═══ DATA ENTRIES ═══

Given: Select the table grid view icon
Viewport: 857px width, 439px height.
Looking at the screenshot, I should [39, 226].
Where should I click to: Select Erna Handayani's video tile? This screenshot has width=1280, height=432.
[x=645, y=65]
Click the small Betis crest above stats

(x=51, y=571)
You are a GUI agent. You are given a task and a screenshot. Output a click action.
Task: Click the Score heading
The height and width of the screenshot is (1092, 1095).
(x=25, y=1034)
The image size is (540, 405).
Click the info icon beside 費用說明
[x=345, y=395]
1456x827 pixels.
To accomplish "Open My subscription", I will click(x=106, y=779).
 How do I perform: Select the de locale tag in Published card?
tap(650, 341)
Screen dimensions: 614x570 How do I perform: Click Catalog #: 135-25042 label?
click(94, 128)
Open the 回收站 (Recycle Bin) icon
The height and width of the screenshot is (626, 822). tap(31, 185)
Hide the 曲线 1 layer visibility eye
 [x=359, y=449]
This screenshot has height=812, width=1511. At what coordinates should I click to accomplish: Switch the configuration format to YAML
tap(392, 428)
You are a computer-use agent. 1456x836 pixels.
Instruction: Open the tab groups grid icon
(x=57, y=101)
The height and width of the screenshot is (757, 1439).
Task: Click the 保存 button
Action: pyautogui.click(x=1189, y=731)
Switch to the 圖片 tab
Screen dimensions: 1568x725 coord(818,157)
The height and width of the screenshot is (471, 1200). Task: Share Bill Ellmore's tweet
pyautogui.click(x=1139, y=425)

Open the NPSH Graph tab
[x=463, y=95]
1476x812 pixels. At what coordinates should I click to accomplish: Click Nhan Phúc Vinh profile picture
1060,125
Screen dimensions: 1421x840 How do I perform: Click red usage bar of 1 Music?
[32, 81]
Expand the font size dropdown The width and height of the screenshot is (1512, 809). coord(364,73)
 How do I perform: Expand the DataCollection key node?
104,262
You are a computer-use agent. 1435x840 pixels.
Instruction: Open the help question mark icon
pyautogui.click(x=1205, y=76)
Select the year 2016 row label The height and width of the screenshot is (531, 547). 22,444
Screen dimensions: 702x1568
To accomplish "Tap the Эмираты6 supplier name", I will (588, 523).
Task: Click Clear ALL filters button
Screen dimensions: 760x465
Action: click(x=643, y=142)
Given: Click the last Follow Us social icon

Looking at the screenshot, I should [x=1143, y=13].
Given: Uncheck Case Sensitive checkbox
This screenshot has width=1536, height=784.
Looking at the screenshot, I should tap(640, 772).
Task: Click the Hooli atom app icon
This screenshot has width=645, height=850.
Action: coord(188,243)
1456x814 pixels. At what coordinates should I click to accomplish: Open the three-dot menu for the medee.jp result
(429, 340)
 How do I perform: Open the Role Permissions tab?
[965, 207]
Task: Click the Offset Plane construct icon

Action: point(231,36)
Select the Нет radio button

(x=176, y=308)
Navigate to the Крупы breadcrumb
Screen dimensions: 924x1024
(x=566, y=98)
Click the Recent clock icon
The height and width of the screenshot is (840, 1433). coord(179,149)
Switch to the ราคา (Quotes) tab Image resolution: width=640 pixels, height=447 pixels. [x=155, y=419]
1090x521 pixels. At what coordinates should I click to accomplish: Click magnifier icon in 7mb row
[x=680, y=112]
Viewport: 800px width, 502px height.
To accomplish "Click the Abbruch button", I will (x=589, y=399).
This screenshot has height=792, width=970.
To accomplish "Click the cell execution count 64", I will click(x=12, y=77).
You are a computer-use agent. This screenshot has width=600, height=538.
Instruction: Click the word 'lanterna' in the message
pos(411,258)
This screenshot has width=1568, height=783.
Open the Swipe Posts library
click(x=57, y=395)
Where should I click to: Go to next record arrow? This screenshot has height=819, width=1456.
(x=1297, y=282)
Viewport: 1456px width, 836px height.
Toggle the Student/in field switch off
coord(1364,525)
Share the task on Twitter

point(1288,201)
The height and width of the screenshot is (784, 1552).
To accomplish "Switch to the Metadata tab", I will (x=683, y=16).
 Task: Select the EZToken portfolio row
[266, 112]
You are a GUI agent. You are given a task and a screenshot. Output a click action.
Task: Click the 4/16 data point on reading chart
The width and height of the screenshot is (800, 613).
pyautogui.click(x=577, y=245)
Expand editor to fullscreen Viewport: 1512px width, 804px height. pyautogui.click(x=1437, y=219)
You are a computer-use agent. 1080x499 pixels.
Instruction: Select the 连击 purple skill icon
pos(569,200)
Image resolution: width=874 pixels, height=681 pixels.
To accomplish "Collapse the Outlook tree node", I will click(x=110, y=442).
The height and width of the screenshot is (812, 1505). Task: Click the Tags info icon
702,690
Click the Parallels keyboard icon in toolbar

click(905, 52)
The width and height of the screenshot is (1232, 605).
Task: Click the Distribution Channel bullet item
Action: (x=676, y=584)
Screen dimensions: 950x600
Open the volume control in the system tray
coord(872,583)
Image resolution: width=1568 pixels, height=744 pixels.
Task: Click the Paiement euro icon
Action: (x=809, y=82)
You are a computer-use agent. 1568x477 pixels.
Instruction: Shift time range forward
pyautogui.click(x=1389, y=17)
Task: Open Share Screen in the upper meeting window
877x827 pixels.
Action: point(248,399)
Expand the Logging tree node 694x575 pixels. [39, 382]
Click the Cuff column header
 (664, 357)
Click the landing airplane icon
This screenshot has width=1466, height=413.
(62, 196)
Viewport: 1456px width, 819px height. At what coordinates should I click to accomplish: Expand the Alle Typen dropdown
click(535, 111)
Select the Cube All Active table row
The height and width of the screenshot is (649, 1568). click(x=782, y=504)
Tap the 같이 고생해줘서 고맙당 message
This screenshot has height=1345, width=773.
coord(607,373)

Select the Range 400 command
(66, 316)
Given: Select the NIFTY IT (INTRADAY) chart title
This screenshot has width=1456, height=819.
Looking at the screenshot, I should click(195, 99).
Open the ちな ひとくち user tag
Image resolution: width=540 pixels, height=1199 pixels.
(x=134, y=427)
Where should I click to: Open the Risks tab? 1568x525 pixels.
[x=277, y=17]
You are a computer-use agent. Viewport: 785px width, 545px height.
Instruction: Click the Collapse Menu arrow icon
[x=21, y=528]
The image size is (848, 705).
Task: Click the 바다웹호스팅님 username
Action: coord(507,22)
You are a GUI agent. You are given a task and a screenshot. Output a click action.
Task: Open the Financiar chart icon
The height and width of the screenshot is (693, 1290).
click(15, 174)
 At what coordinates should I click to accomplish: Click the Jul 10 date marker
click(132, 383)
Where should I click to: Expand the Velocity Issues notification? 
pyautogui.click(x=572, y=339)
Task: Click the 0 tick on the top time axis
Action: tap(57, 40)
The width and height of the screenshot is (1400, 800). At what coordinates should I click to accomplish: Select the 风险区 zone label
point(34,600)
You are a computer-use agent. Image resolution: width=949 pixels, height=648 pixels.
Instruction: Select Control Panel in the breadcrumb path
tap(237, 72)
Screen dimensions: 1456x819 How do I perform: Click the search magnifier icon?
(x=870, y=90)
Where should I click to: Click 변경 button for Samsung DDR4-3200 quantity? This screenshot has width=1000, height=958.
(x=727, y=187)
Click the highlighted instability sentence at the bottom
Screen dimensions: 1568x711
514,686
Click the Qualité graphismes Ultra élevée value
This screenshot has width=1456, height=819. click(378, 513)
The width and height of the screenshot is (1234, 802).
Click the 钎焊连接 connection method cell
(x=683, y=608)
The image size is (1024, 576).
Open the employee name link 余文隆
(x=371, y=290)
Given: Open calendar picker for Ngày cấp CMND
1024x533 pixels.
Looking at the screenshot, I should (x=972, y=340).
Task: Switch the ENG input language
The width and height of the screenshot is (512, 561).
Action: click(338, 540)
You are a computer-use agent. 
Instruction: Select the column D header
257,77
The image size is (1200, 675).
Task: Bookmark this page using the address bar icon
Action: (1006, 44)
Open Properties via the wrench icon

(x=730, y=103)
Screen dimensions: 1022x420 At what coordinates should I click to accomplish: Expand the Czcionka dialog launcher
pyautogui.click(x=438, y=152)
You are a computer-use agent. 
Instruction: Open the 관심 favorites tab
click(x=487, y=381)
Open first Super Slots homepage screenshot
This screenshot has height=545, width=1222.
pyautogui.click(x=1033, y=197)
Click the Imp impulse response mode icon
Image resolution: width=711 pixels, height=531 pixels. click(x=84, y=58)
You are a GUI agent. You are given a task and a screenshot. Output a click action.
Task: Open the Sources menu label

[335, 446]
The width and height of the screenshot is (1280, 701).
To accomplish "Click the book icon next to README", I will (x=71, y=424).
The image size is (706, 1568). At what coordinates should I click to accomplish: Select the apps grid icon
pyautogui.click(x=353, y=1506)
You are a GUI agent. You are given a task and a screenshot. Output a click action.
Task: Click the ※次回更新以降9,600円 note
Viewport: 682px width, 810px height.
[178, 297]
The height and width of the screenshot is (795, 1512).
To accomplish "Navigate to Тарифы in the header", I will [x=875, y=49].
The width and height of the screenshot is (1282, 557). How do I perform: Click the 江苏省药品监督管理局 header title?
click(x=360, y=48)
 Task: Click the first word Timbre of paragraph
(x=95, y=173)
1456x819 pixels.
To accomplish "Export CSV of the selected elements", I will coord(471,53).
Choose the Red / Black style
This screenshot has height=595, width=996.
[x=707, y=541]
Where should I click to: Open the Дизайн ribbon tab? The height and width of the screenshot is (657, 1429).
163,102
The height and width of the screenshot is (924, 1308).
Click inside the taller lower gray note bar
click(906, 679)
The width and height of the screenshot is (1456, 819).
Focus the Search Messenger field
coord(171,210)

═══

_SHORT EXERCISE:_
Copy out the data word for word, from its first line through the line containing "[x=645, y=65]", and include that line.

_SOLUTION TO THIS EXERCISE:_
Given: Select the table grid view icon
Viewport: 857px width, 439px height.
Looking at the screenshot, I should [39, 226].
Where should I click to: Select Erna Handayani's video tile? This screenshot has width=1280, height=432.
[x=645, y=65]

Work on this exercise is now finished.